§ Extrait retenu:
++++++++++

Sur la carte jointe ci-dessous (Figure 2), on constate plusieurs éléments de comparaison, qui plaident largement en faveur de T11

a/ le type de transport

Il y a peu de points communs entre :

  • une voie routière express, par définition exerçant une fonction de transit (d’où son qualificatif « express ») formant un barreau reliant deux axes autoroutiers d’échelle métropolitaine (A 15 et surtout A1), même si le terme de « Boulevard urbain » ou d’« avenue du Parisis » a pour but de donner le change [1];
  • une ligne de transports en commun en tram-train qui assure une fonction de desserte en faisant du cabotage de ville en ville, reliant des pôles d’habitat à des pôles d’emplois, à l’échelle de 3 bassins locaux : ceux d’Argenteuil, de Saint-Denis et de Bobigny. L’échelle métropolitaine étant assurée également par les connexions de cette rocade avec des lignes rejoignant le cœur d’agglomération.

Précisons qu’un tram-train présente de grands avantages par rapport à un tramway, puisqu’il ne se mêle pas à la circulation automobile, mais circule sur des voies dédiées SNCF, ce qui permet des vitesses bien supérieures.

++++++++++

§ Matériel fourni:
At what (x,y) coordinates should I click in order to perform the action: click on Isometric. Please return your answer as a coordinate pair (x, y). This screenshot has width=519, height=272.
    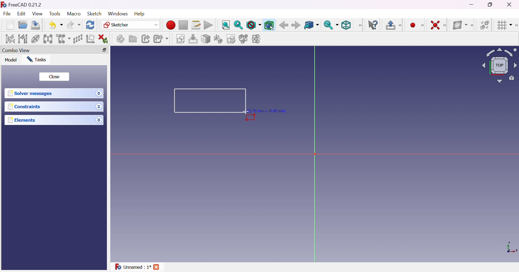
    Looking at the image, I should click on (346, 25).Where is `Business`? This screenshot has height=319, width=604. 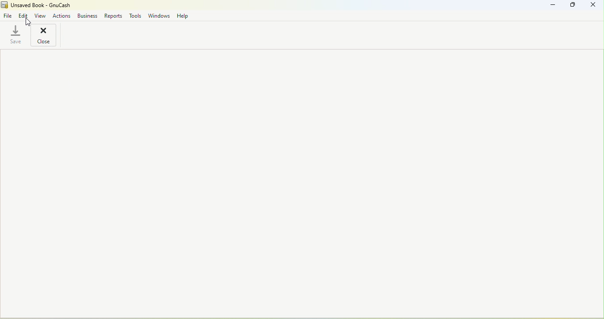 Business is located at coordinates (87, 15).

++++++++++

§ Énoncé de l'exercice 1: Reprenez fidèlement l'extrait sur la voie express et le tram-train, en commençant par « a/ le type de » et en poursuivant jusqu'à « le cœur d’agglomération. ».
§ Énoncé de l'exercice 2: Poursuivez l'extrait comparant la voie express et le tram-train à partir de l'endroit où il s'arrête.
Le matériel fourni n'est d'aucune utilité ici.

§ Résultat attendu 1:
a/ le type de transport

Il y a peu de points communs entre :

  • une voie routière express, par définition exerçant une fonction de transit (d’où son qualificatif « express ») formant un barreau reliant deux axes autoroutiers d’échelle métropolitaine (A 15 et surtout A1), même si le terme de « Boulevard urbain » ou d’« avenue du Parisis » a pour but de donner le change [1];
  • une ligne de transports en commun en tram-train qui assure une fonction de desserte en faisant du cabotage de ville en ville, reliant des pôles d’habitat à des pôles d’emplois, à l’échelle de 3 bassins locaux : ceux d’Argenteuil, de Saint-Denis et de Bobigny. L’échelle métropolitaine étant assurée également par les connexions de cette rocade avec des lignes rejoignant le cœur d’agglomération.

§ Résultat attendu 2:
b/ le tracé

Ceux du BIP et de T11 sont presque parallèles, tous deux en rocade (liaison banlieue/banlieue), par différence avec une liaison en radiale (liaison périphérie d’agglomération /centre, comme A15, A1 ou les différents RER ou Transiliens). Un type de transport qui manque cruellement dans nos banlieues - surtout en grande couronne - traversées par de multiples radiales qui vident les communes « pôles de main-d’œuvre »[2] qui ne sont pas des pôles d’emplois, sans les desservir. Notons que T11 est une des rares lignes ferrées située uniquement sur la même rive droite de la Seine, ce qui évite des ouvrages d’art importants pour traverser le fleuve (en raison de ses méandres, ce peut être à plusieurs reprises).

c/ la longueur

T11 est un peu plus long (28 km) que le BIP (21 km), dont 15 km restaient à construire. La voie ferrée T11 est facile à gérer parce que courte (pour mémoire, rappelons à titre de comparaison la longueur de l’axe de desserte SNCF le plus difficile à gérer en Ile-de-France : le RER D avec ses 197 km !).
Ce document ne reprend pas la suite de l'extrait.